Task to complete: For this task, copy the data that follows exactly, keeping every character.

(Data for this exercise begins)

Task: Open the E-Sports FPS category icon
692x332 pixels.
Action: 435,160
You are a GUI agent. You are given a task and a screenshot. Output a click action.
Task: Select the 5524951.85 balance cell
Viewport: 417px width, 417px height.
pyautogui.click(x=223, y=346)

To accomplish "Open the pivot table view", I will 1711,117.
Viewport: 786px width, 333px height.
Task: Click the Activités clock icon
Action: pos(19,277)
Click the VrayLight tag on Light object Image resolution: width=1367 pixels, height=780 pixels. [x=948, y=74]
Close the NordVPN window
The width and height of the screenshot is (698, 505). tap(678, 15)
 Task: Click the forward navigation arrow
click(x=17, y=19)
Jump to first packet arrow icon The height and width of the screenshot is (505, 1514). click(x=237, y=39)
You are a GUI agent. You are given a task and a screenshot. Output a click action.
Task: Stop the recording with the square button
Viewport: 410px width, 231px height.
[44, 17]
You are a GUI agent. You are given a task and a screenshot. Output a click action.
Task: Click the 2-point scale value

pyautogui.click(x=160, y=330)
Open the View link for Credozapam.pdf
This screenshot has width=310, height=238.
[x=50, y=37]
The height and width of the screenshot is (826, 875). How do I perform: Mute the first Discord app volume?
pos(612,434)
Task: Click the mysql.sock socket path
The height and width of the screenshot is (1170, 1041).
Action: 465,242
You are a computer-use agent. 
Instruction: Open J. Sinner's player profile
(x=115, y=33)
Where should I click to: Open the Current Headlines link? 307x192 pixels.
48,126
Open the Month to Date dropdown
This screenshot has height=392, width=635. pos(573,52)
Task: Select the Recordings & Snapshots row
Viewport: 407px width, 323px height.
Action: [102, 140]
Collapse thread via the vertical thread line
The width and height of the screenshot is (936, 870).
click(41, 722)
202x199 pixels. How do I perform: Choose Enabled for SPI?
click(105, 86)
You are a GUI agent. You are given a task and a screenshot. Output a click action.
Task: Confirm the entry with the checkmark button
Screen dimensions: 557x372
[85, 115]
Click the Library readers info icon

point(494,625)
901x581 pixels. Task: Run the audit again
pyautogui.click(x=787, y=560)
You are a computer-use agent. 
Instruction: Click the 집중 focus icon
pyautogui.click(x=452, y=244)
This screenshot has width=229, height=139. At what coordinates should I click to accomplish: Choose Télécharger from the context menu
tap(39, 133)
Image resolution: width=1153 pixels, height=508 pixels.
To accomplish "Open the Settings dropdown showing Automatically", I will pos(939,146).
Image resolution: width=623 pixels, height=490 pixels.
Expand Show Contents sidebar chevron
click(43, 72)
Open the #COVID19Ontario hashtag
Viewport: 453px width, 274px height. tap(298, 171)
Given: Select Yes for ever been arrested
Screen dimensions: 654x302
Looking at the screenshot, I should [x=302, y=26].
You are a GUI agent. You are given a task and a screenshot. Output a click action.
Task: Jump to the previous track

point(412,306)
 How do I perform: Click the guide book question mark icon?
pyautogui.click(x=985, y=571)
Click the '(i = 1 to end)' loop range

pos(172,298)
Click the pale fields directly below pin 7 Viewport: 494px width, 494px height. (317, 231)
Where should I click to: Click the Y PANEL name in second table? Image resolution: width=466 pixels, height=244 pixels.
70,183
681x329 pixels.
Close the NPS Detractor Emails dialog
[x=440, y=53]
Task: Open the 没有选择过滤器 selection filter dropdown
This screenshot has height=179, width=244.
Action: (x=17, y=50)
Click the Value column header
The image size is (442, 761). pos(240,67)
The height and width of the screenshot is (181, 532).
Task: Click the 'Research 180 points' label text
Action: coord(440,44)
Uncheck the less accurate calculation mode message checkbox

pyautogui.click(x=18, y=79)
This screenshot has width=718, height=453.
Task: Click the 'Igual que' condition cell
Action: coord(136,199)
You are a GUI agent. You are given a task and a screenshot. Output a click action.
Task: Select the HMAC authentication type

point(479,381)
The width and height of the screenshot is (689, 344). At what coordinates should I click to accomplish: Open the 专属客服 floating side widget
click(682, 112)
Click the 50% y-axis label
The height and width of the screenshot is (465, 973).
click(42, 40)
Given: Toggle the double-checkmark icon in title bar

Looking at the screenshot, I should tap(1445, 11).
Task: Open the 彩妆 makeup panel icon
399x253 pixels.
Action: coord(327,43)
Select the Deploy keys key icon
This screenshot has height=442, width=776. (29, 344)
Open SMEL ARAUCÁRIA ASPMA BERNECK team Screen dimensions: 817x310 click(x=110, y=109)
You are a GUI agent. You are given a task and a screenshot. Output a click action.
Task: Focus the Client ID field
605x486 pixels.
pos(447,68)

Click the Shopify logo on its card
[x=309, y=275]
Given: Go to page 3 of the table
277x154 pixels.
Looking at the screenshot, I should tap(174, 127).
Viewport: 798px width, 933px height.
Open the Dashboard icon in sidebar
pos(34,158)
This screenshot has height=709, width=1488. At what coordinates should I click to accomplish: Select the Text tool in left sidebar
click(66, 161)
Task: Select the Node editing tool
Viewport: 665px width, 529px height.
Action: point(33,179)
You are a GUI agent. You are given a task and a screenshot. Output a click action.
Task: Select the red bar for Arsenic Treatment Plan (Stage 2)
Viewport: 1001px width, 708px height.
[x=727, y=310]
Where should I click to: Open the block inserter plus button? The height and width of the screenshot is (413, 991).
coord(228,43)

(Data for this exercise ends)

Task answer:
Task: Open the E-Sports FPS category icon
692x332 pixels.
Action: 435,160
You are a GUI agent. You are given a task and a screenshot. Output a click action.
Task: Select the 5524951.85 balance cell
Viewport: 417px width, 417px height.
pyautogui.click(x=223, y=346)

To accomplish "Open the pivot table view", I will 1711,117.
Viewport: 786px width, 333px height.
Task: Click the Activités clock icon
Action: pos(19,277)
Click the VrayLight tag on Light object Image resolution: width=1367 pixels, height=780 pixels. [x=948, y=74]
Close the NordVPN window
The width and height of the screenshot is (698, 505). tap(678, 15)
 Task: Click the forward navigation arrow
click(x=17, y=19)
Jump to first packet arrow icon The height and width of the screenshot is (505, 1514). click(x=237, y=39)
You are a GUI agent. You are given a task and a screenshot. Output a click action.
Task: Stop the recording with the square button
Viewport: 410px width, 231px height.
[44, 17]
You are a GUI agent. You are given a task and a screenshot. Output a click action.
Task: Click the 2-point scale value

pyautogui.click(x=160, y=330)
Open the View link for Credozapam.pdf
This screenshot has width=310, height=238.
[x=50, y=37]
The height and width of the screenshot is (826, 875). How do I perform: Mute the first Discord app volume?
pos(612,434)
Task: Click the mysql.sock socket path
The height and width of the screenshot is (1170, 1041).
Action: 465,242
You are a computer-use agent. 
Instruction: Open J. Sinner's player profile
(x=115, y=33)
Where should I click to: Open the Current Headlines link? 307x192 pixels.
48,126
Open the Month to Date dropdown
This screenshot has height=392, width=635. pos(573,52)
Task: Select the Recordings & Snapshots row
Viewport: 407px width, 323px height.
Action: [102, 140]
Collapse thread via the vertical thread line
The width and height of the screenshot is (936, 870).
click(41, 722)
202x199 pixels. How do I perform: Choose Enabled for SPI?
click(105, 86)
You are a GUI agent. You are given a task and a screenshot. Output a click action.
Task: Confirm the entry with the checkmark button
Screen dimensions: 557x372
[85, 115]
Click the Library readers info icon

point(494,625)
901x581 pixels. Task: Run the audit again
pyautogui.click(x=787, y=560)
You are a computer-use agent. 
Instruction: Click the 집중 focus icon
pyautogui.click(x=452, y=244)
This screenshot has width=229, height=139. At what coordinates should I click to accomplish: Choose Télécharger from the context menu
tap(39, 133)
Image resolution: width=1153 pixels, height=508 pixels.
To accomplish "Open the Settings dropdown showing Automatically", I will pos(939,146).
Image resolution: width=623 pixels, height=490 pixels.
Expand Show Contents sidebar chevron
click(43, 72)
Open the #COVID19Ontario hashtag
Viewport: 453px width, 274px height. tap(298, 171)
Given: Select Yes for ever been arrested
Screen dimensions: 654x302
Looking at the screenshot, I should [x=302, y=26].
You are a GUI agent. You are given a task and a screenshot. Output a click action.
Task: Jump to the previous track

point(412,306)
 How do I perform: Click the guide book question mark icon?
pyautogui.click(x=985, y=571)
Click the '(i = 1 to end)' loop range

pos(172,298)
Click the pale fields directly below pin 7 Viewport: 494px width, 494px height. (317, 231)
Where should I click to: Click the Y PANEL name in second table? Image resolution: width=466 pixels, height=244 pixels.
70,183
681x329 pixels.
Close the NPS Detractor Emails dialog
[x=440, y=53]
Task: Open the 没有选择过滤器 selection filter dropdown
This screenshot has height=179, width=244.
Action: (x=17, y=50)
Click the Value column header
The image size is (442, 761). pos(240,67)
The height and width of the screenshot is (181, 532).
Task: Click the 'Research 180 points' label text
Action: coord(440,44)
Uncheck the less accurate calculation mode message checkbox

pyautogui.click(x=18, y=79)
This screenshot has width=718, height=453.
Task: Click the 'Igual que' condition cell
Action: coord(136,199)
You are a GUI agent. You are given a task and a screenshot. Output a click action.
Task: Select the HMAC authentication type

point(479,381)
The width and height of the screenshot is (689, 344). At what coordinates should I click to accomplish: Open the 专属客服 floating side widget
click(682, 112)
Click the 50% y-axis label
The height and width of the screenshot is (465, 973).
click(42, 40)
Given: Toggle the double-checkmark icon in title bar

Looking at the screenshot, I should tap(1445, 11).
Task: Open the 彩妆 makeup panel icon
399x253 pixels.
Action: coord(327,43)
Select the Deploy keys key icon
This screenshot has height=442, width=776. (29, 344)
Open SMEL ARAUCÁRIA ASPMA BERNECK team Screen dimensions: 817x310 click(x=110, y=109)
You are a GUI agent. You are given a task and a screenshot. Output a click action.
Task: Focus the Client ID field
605x486 pixels.
pos(447,68)

Click the Shopify logo on its card
[x=309, y=275]
Given: Go to page 3 of the table
277x154 pixels.
Looking at the screenshot, I should tap(174, 127).
Viewport: 798px width, 933px height.
Open the Dashboard icon in sidebar
pos(34,158)
This screenshot has height=709, width=1488. At what coordinates should I click to accomplish: Select the Text tool in left sidebar
click(66, 161)
Task: Select the Node editing tool
Viewport: 665px width, 529px height.
Action: point(33,179)
You are a GUI agent. You are given a task and a screenshot. Output a click action.
Task: Select the red bar for Arsenic Treatment Plan (Stage 2)
Viewport: 1001px width, 708px height.
[x=727, y=310]
Where should I click to: Open the block inserter plus button? The height and width of the screenshot is (413, 991).
coord(228,43)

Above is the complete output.